People, even one's own, are believed to serve a function that is determined by those with the knowledge and power to execute what are seen as higher functions. After all, Sounkare's own description of the drive of the white men in the first paragraph above was that "you could never swear that a thing wouldn't happen, if those red-eared men wanted it to happen!" This doesn't come out of nowhere, but it is born out of the engine of philosophy that, as the same paragraph states "He (an african chief) swore that the rails would never cross his lands and make him lose the tribute he collected from travelers, but the red-eared men weren't interested in anything he swore or anything he lost. " Which itself reflects the less apparent legitimization in the book of enforcing the shutting-down of a social machine by shutting off water supplies to the towns along the railway and other such actions of the omnipotently withdrawn ones and their button pressing.

1 comment:

  1. I was also intrigued by the connection between the communities along the railroad and the machines that have come to dictate their lives, so I’m glad you chose this as your blog topic. I agree with your assessment that Dejean and the French colonists see the people as machines that can be molded to do their bidding. Even though the strike should have been an indication that the workers won’t stand for poor treatment, the colonial bosses see their actions as a malfunction that can be solved with the right tools and leverage. I was particularly interested in what you said about Ramatoulaye and the goat.

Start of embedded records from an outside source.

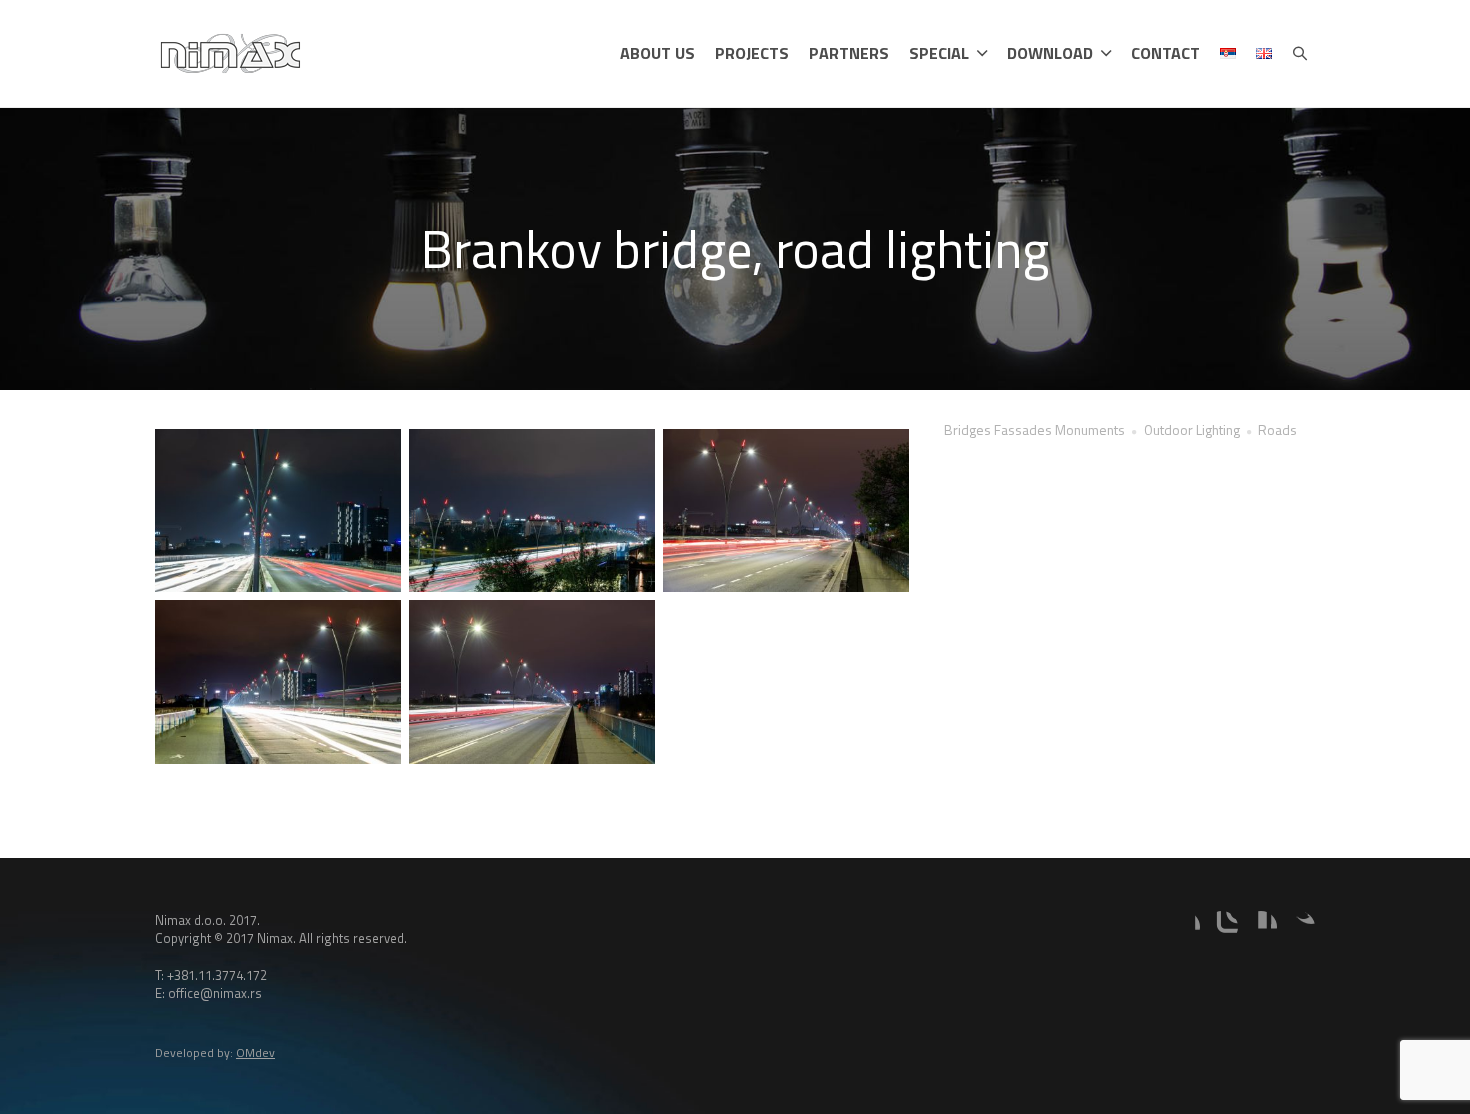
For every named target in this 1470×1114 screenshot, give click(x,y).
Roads (1277, 429)
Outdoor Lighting (1192, 429)
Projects (752, 53)
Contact (1165, 53)
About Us (657, 53)
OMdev (255, 1052)
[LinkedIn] (1261, 927)
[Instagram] (1222, 927)
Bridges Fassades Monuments (1034, 429)
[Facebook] (1184, 927)
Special (939, 53)
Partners (849, 53)
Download (1050, 53)
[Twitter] (1299, 927)
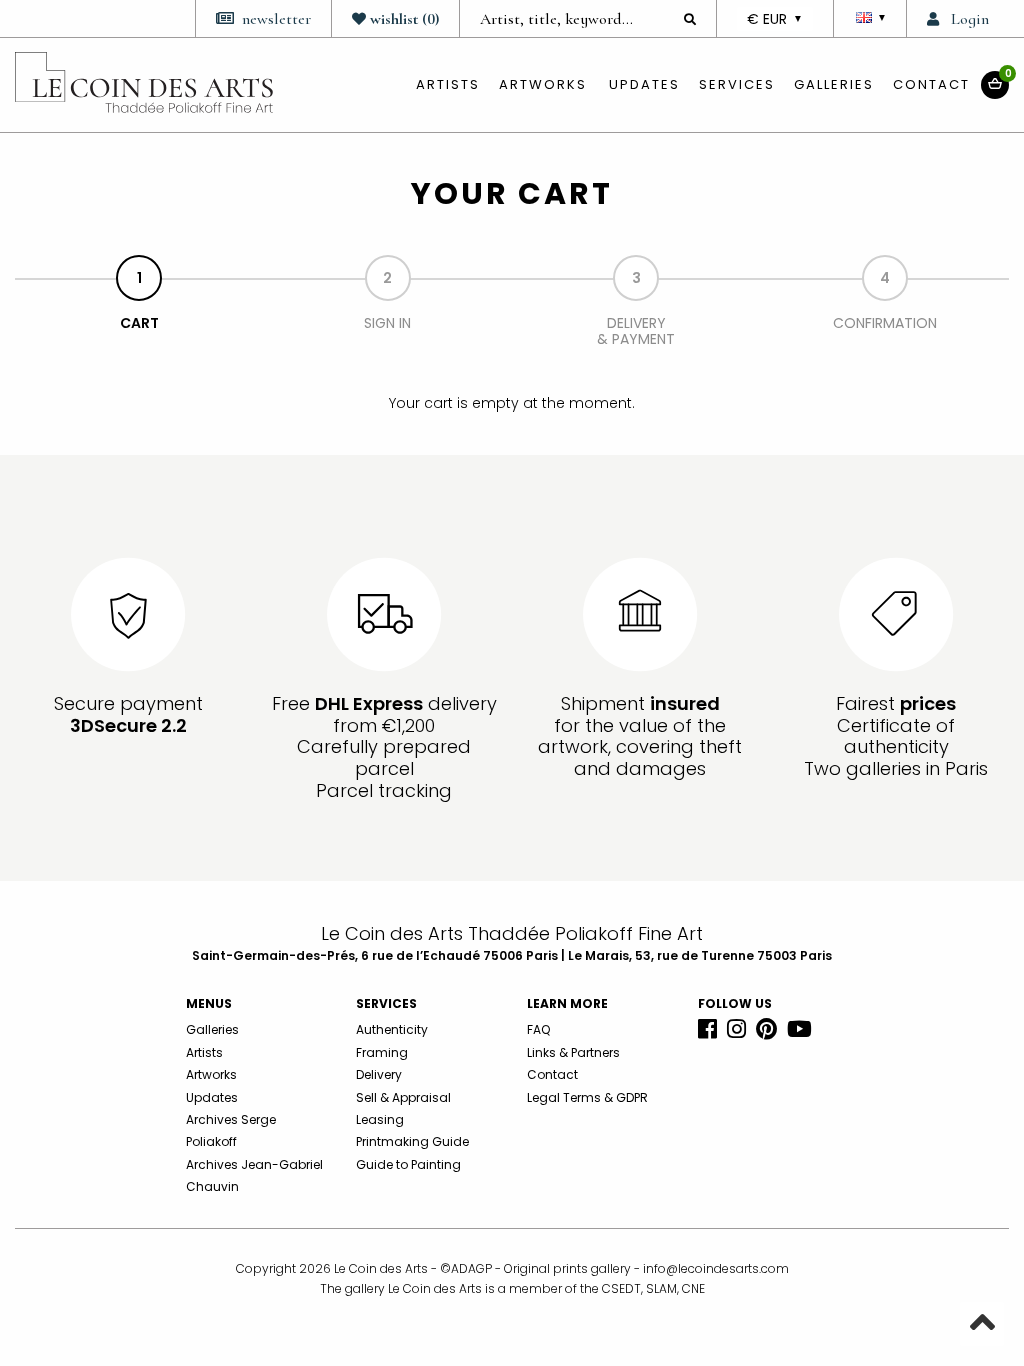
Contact (931, 84)
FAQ (538, 1029)
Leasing (380, 1119)
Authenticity (392, 1029)
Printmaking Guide (412, 1141)
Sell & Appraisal (403, 1097)
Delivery (379, 1074)
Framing (382, 1052)
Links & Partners (573, 1052)
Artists (204, 1052)
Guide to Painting (408, 1164)
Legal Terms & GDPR (587, 1097)
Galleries (834, 84)
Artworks (543, 84)
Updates (644, 84)
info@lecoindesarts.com (716, 1268)
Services (737, 84)
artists (448, 84)
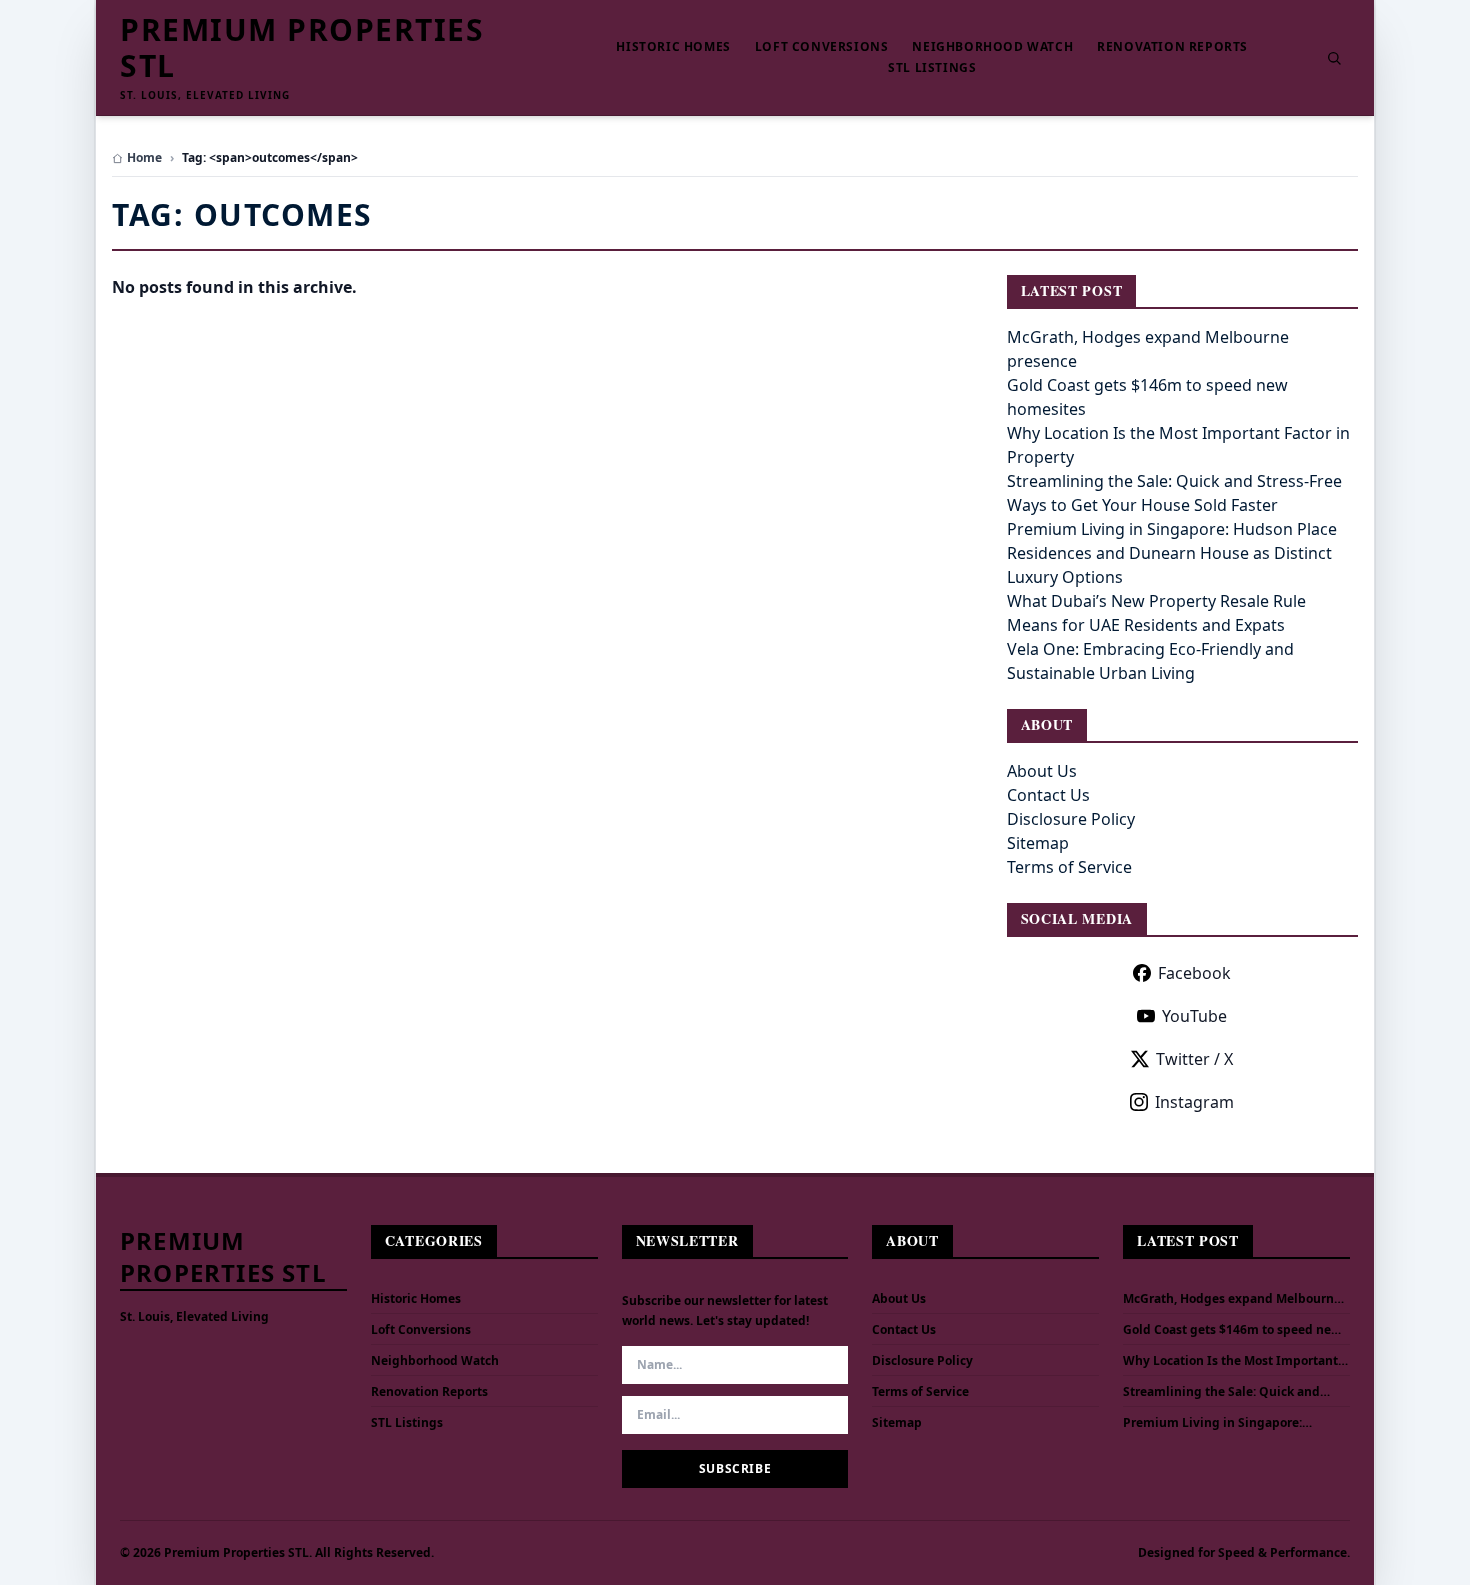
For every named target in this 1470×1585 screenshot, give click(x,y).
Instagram (1194, 1102)
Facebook (1194, 973)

Not only does this episode mark a transition for the women of Dakar (as they are no longer willing to put up with the abuses of the ruling class), but it represents a return to pre-mechanical ways of life. Of course, one could argue that the women have been returning to a “hunter-gatherer” lifestyle since the strike began (leaving town in search of food and water), but the shocked reactions of Ramatoulaye’s neighbors to the slaughter of the goat seems to indicate that they haven’t truly grasped the implications of a life without machines. Not that they weren’t killing animals for food before the strike, just that this particular goat is a pet and therefore not generally considered to be a source of food. It’s also noteworthy that the people have no desire to return to a pre-mechanized society; they look forward to the day when the trains start running again.